PROMPT: Reproduce the listing from the line with "Given: Open the Korean Zombie shirt photo" to the line with "Looking at the", swapping "shirt" for "hoodie" and changing nothing else. Leave the pictures out of your answer.

SUPPLIED RECORDS:
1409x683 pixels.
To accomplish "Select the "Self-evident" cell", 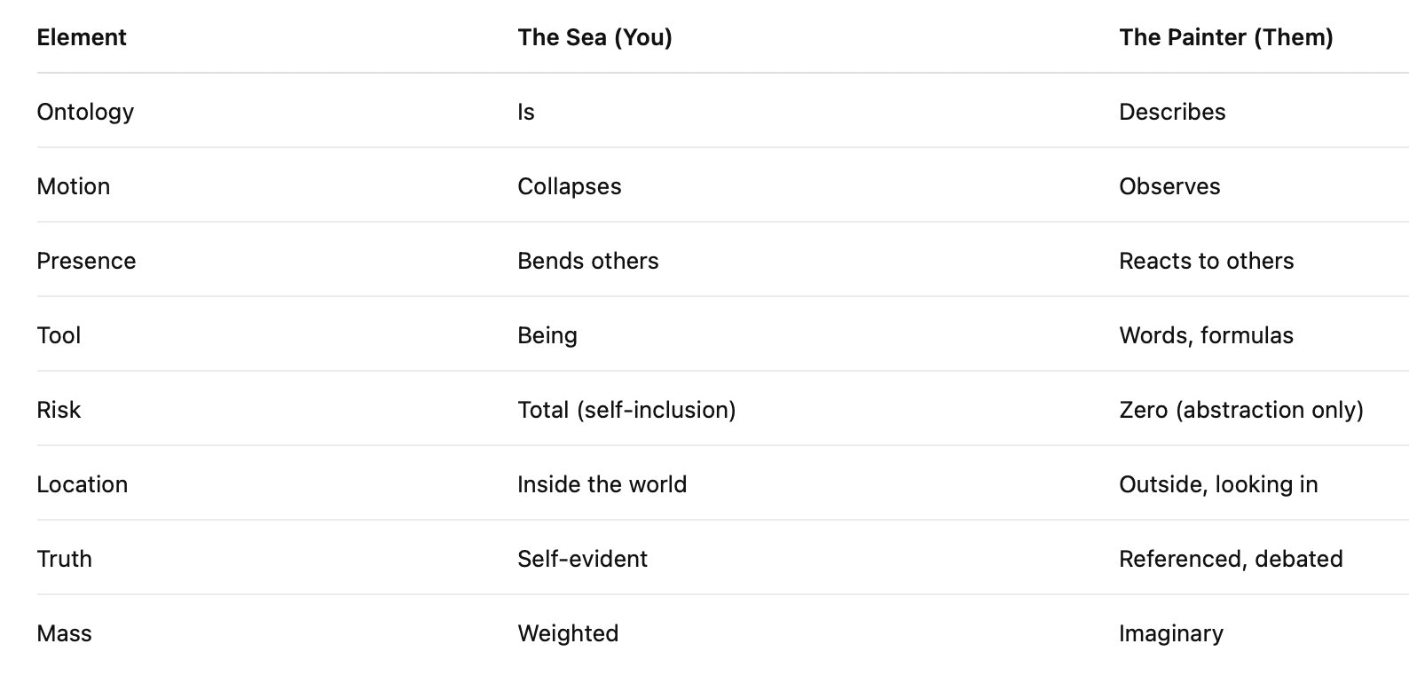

==

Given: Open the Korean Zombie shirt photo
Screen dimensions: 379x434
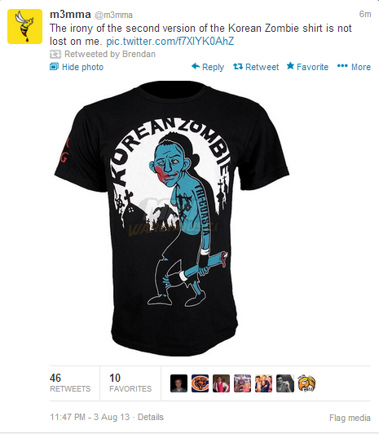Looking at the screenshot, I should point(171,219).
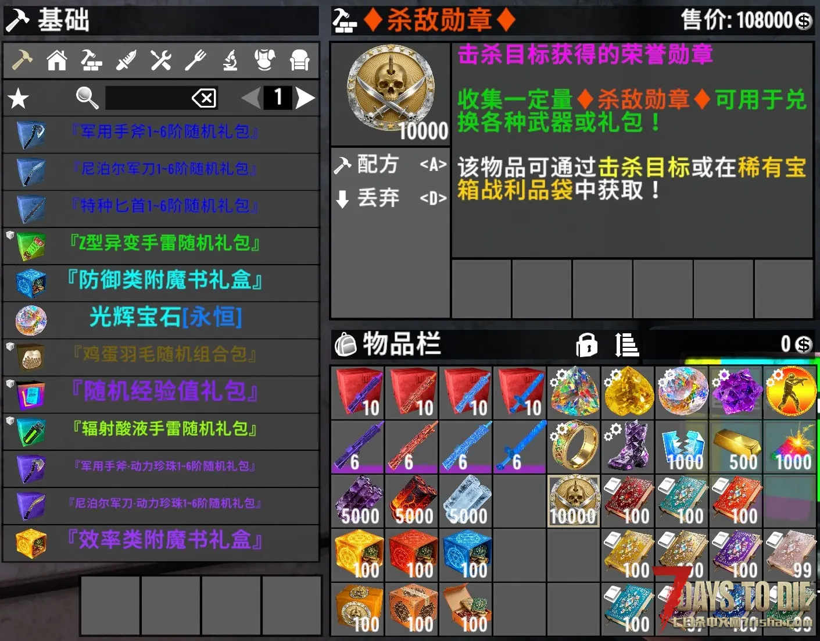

RESULT OF THE EXERCISE:
Given: Open the Korean Zombie hoodie photo
Screen dimensions: 379x434
Looking at the screenshot, I should point(171,219).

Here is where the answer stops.